▶ **TASKS**
#1 In the backup instructions, which directories does the second duplicity command exclude from the backup?
#2 In the backup instructions, rename "volumes" to "archives" and write out the passage that begins at the words "We will back" and stops after "the file transfers.".

[begin DOCUMENT SEGMENT]

We will create our first real backup by using the following general syntax:

duplicity --encrypt-key key_from_GPG --exclude files_to_exclude --include files_to_include path_to_back_up sftp://root@backupHost//remotebackup/duplicityDroplet

We will back up our entire root directory, with the exception of /proc/sys, and /tmp. We will use the GPG key we created. We do this by specifying the ID within the command, and preceding the command with the passphrase:

PASSPHRASE="passphrase_for_GPG" duplicity --encrypt-key 05AB3DF5 --exclude /proc --exclude /sys --exclude /tmp / sftp://root@backupHost//remotebackup/duplicityDroplet

The command above will take some time. Because this is the first time we've run the backup, duplicity will create a full back up. Duplicity divides the chunks of data into volumes to simplify the file transfers.

[end DOCUMENT SEGMENT]
[begin LISTING]

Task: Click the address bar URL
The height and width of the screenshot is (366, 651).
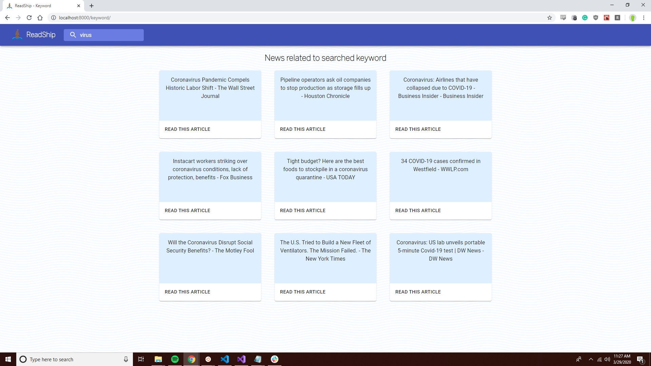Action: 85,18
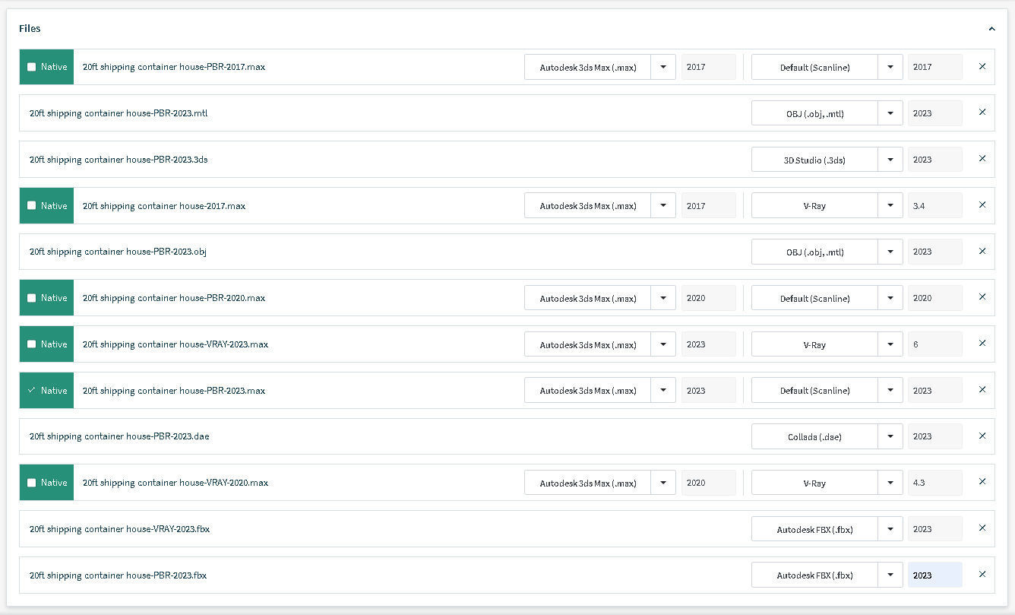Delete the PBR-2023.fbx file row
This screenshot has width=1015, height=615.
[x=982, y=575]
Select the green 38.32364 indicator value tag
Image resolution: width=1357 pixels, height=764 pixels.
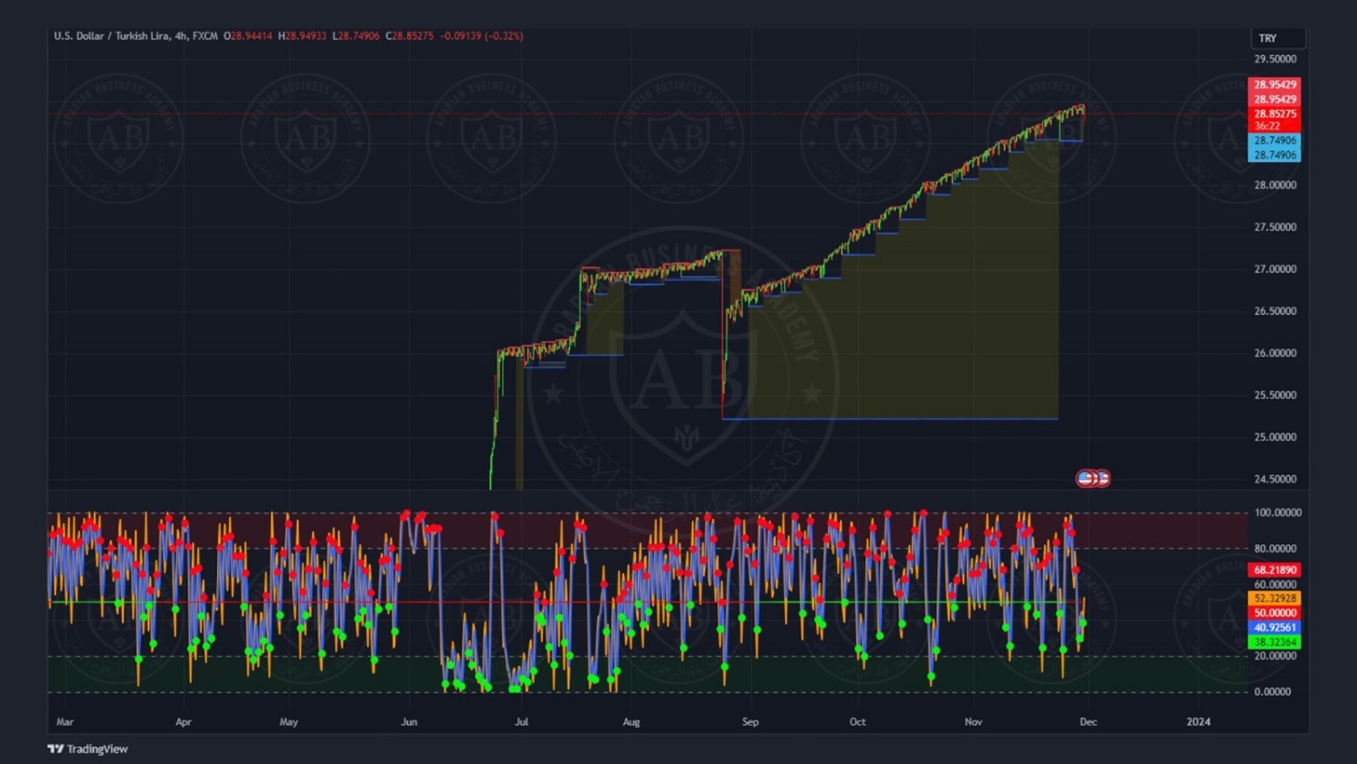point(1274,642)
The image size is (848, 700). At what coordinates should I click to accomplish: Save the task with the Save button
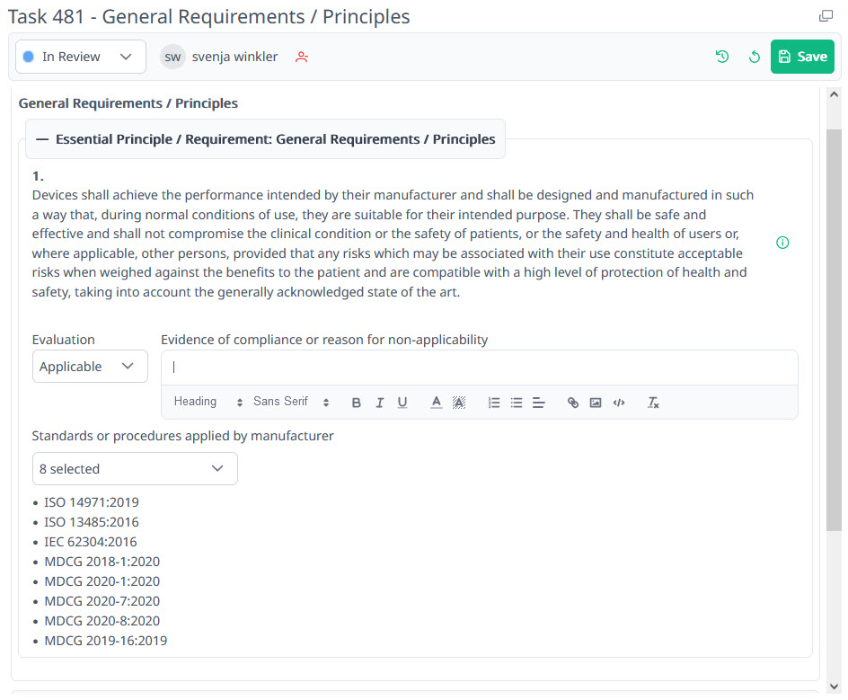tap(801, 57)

[end LISTING]
[begin LISTING]

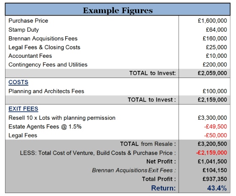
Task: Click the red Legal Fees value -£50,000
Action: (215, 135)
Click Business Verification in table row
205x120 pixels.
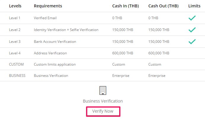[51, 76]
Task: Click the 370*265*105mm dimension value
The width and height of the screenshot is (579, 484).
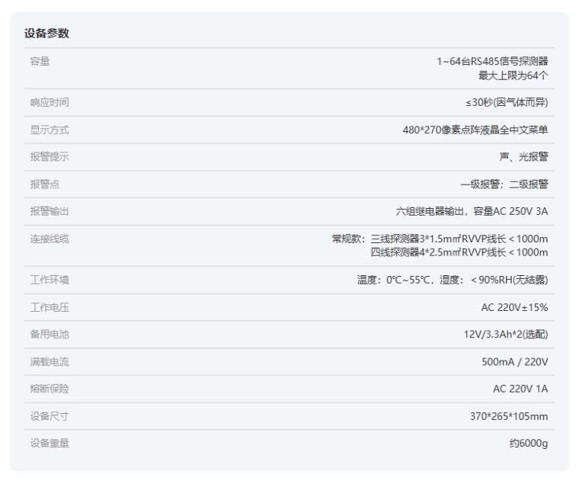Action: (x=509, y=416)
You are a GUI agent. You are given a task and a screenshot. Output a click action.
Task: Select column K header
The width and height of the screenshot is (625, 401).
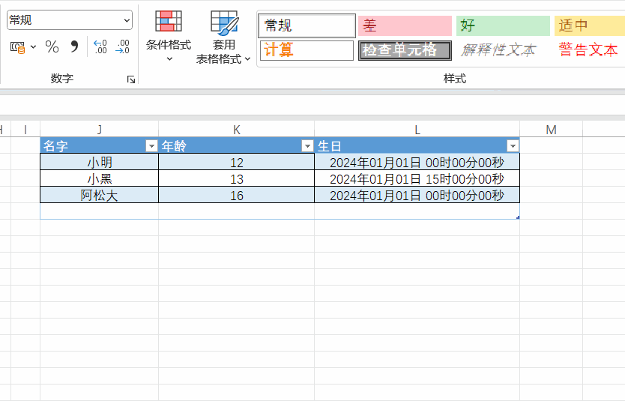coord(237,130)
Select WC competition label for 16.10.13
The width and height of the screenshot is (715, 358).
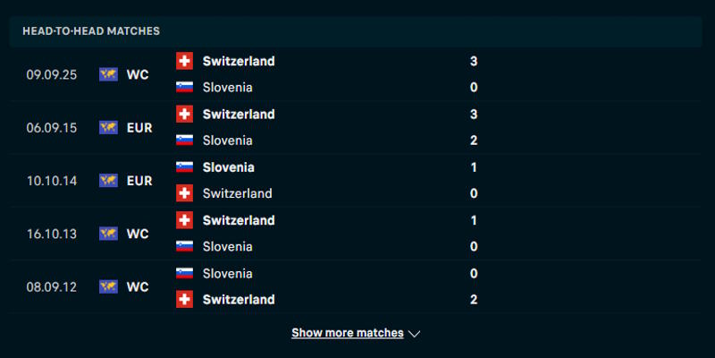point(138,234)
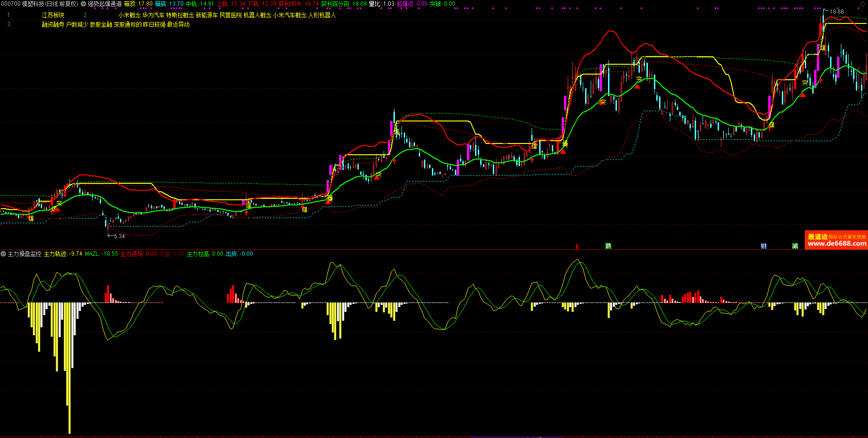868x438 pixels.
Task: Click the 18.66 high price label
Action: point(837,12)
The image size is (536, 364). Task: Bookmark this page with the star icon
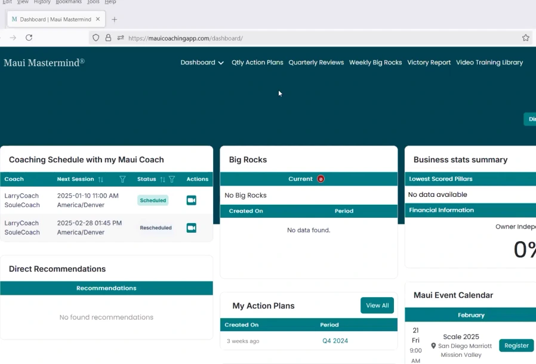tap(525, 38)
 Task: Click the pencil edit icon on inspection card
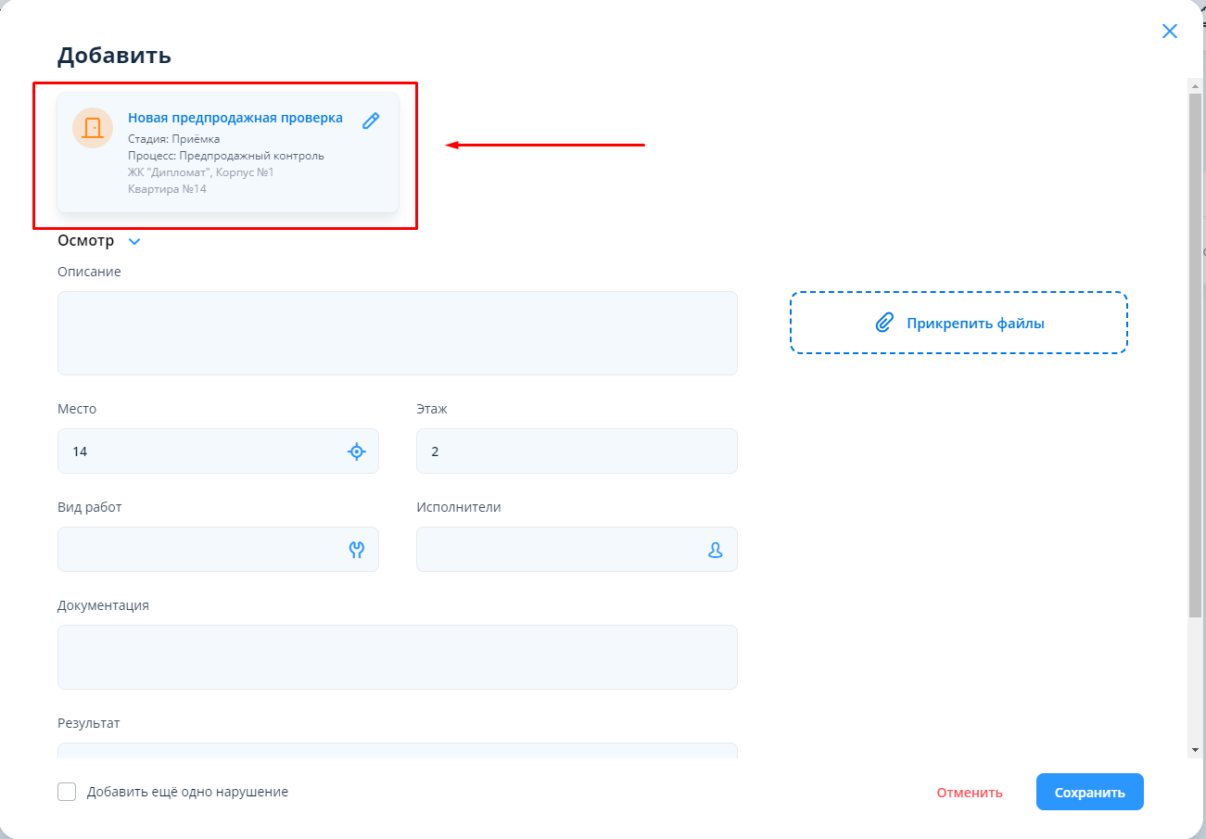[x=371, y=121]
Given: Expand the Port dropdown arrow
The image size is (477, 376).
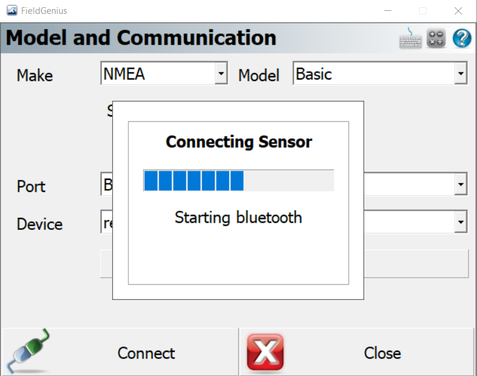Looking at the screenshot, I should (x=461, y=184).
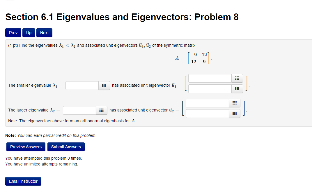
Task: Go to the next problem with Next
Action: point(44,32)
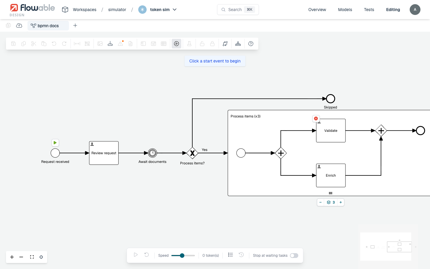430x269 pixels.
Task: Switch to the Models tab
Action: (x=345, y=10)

[end LISTING]

▶ **TASK ANSWERS**
#1 /proc, /sys, /tmp

#2
We will back up our entire root directory, with the exception of /proc/sys, and /tmp. We will use the GPG key we created. We do this by specifying the ID within the command, and preceding the command with the passphrase:

PASSPHRASE="passphrase_for_GPG" duplicity --encrypt-key 05AB3DF5 --exclude /proc --exclude /sys --exclude /tmp / sftp://root@backupHost//remotebackup/duplicityDroplet

The command above will take some time. Because this is the first time we've run the backup, duplicity will create a full back up. Duplicity divides the chunks of data into archives to simplify the file transfers.